**Prompt 1:** In the theater review, which actor plays Leontes?

**Excerpted passage:**
*** Block opens ***

Monday, April 8, 2013




The Winter's Tale

McCarter Theatre, Princeton, NJ  Review based on performance April 5, 2013

So who knew that Bohemia was a playground for huge rainbow-hued butterflies? And who could suspect that the simple and celebratory-minded country-folk who also frolic there among their sheep would look like exiles from Dogpatch. Even the pretty blonde ingenue, oops I mean shepherdess, looks as if she were kin to Daisy Mae. But I'm rushing the plot a bit as things start off a lot less colorfully and, indeed, more dourly in the neutral palate palace in Sicilia where begins Director Rebecca Taichman's visionary staging of William Shakespeare's The Winter's Tale.

Anyone familiar with Taichman's beautifully conceptualized, wondrously clever even coy direction of Sleeping Beauty Awakes, and Twelfth Night" for the McCarter Theatre as well as with her memorable 2010 Off Broadway direction of Orlando, will also admire her adventurous approach to a play that many have considered as one of the Bard's lesser works.

Let's dispel that notion of it being lesser, despite the judicious pruning of the text and the elimination of minor characters, in the light of Taichman's magical treatment of the convoluted, preposterous plot with its essentially unmotivated exposition. Seen from her surreal perspective and through the unaffected but dramatically taut acting of her company, immersion into the plot isn't all that difficult. A significant part of the immersion is due to designer Christopher Akerlind's mood-enhancing lighting, especially a spectacularly lighted finale that is not to die for but to live for.

Shakespeare reveals his melodramatic hand early on. To be sure, there is more behavioral idiocy than psychological profundity in the story. What is profoundly chilling is the performance by Mark Harelik as Leontes the king of Sicilia, who suddenly goes mad with jealousy because he suspects and then accuses, for no more reason than a smile and an affectionate touch, the visibly very pregnant Queen Hermione of having had an affair with Polixenes, their house guest, his best friend, the king of Bohemia. A brilliant directorial touch is letting us see what Leontes imagines he is seeing in a series of freeze frames involving Hermione and Polixenes. We may surmise, as Shakespeare did, that even best friends can overstay their welcome.

Paradoxically, after the play's first half in which we see how a distressingly paranoid monarch wittingly slanders, humiliates, alienates, and even destroys most everyone he holds dear, we are treated to a second half all bathed in a sweetly sheep-shearing light, and resolved to making everyone live happily ever after. Perhaps, not one of Shakespeare's greatest hits, but this The Winter's Tale makes up for its lack of coherence and cohesiveness in its inexplicable ability to entertain.

*** Block closes ***

**The data:**
*** Block opens ***

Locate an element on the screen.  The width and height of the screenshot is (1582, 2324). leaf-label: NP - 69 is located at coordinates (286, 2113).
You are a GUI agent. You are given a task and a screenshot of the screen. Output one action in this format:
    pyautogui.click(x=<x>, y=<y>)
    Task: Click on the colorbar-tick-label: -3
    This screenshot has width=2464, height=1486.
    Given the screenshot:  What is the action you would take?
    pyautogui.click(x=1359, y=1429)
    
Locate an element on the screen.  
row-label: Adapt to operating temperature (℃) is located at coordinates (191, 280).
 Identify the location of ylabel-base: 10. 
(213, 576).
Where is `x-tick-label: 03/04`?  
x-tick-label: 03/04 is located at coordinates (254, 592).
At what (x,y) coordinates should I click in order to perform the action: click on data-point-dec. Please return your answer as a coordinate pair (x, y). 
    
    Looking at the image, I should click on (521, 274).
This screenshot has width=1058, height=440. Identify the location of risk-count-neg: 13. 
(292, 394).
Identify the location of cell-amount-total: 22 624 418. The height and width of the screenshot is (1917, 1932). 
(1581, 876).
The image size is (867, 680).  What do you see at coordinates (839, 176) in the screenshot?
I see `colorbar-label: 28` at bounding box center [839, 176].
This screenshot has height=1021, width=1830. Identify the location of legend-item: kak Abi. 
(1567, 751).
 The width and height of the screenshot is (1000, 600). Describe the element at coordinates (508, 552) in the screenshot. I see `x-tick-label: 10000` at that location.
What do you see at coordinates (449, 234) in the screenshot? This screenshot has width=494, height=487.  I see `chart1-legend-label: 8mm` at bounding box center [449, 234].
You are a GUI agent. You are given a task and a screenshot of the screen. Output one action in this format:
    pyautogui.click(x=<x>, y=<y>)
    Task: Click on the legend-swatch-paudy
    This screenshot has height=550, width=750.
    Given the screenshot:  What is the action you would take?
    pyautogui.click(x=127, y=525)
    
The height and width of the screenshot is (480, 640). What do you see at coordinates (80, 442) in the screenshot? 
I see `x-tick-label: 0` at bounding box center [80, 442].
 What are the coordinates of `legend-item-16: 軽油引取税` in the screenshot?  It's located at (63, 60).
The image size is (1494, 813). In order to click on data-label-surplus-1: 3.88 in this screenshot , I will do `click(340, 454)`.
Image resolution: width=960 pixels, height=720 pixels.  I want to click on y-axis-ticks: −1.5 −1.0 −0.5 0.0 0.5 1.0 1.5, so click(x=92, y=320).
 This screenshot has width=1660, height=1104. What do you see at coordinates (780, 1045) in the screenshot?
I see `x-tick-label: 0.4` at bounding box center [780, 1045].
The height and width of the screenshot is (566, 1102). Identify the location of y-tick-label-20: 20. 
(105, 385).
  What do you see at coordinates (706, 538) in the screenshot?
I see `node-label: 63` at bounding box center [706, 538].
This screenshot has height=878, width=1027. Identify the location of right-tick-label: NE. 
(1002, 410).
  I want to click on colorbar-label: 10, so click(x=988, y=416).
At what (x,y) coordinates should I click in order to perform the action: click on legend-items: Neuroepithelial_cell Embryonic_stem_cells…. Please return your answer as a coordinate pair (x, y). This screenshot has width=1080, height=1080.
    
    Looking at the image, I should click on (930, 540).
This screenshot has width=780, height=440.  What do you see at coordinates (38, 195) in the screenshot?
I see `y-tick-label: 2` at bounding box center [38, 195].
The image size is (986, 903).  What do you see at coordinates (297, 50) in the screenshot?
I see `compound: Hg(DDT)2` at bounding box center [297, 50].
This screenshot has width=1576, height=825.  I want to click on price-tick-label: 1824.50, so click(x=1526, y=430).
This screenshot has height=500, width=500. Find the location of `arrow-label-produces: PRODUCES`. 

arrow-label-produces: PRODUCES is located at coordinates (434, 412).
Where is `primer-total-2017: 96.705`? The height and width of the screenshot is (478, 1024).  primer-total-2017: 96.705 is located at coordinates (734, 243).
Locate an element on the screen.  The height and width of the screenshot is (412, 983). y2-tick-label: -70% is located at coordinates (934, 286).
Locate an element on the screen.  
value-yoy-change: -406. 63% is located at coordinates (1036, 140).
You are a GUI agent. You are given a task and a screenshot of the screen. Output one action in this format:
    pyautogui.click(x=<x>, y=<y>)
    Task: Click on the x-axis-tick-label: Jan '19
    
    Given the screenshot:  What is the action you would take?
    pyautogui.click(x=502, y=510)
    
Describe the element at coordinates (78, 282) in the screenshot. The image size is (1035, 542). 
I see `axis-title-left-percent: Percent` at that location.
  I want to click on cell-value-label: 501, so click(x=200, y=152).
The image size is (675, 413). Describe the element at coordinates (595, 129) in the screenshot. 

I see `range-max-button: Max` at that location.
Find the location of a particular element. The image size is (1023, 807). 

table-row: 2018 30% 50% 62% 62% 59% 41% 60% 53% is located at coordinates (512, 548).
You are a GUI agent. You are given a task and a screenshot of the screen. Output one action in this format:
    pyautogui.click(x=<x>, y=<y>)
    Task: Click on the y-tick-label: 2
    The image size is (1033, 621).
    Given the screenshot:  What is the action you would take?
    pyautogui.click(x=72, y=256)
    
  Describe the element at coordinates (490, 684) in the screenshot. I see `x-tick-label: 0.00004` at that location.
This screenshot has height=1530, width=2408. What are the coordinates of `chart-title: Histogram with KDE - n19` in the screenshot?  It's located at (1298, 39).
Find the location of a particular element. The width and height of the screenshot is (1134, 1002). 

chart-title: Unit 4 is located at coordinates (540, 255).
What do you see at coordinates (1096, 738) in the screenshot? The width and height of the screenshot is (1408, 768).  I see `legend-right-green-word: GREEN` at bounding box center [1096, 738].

*** Block closes ***

**Prompt 2:** Render the records from the line containing "Identify the location of cell-amount-total: 22" up to and including the line containing "(1581, 876)." as a JSON list of strings, one string per line, omitting blank lines. Give only those lines.

**Task answer 1:** Mark Harelik

**Task answer 2:**
[
  "Identify the location of cell-amount-total: 22 624 418. The height and width of the screenshot is (1917, 1932). ",
  "(1581, 876)."
]